**Problem details**
Write out the records below line for line, without the pictures.

**Stored data**
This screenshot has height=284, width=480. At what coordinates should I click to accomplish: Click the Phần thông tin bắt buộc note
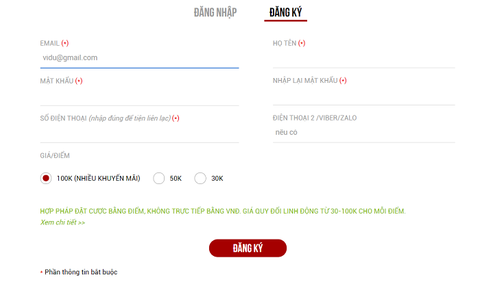coord(81,272)
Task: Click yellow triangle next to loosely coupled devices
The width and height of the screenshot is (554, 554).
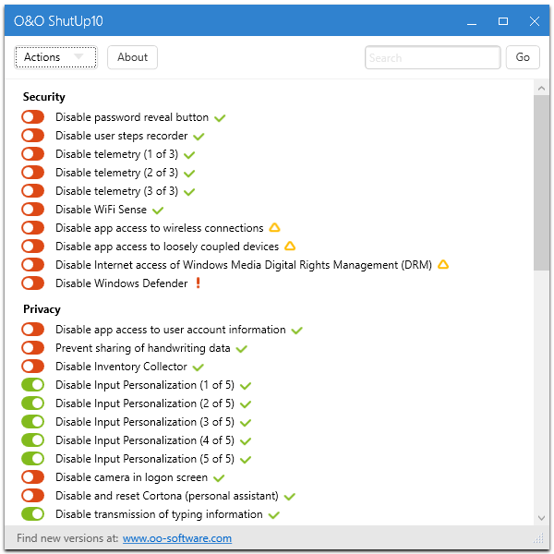Action: click(x=290, y=247)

**The response**
This screenshot has height=284, width=480. At what coordinates should I click to accomplish: Click the Phần thông tin bắt buộc note
coord(81,272)
Task: Click yellow triangle next to loosely coupled devices
The width and height of the screenshot is (554, 554).
Action: click(x=290, y=247)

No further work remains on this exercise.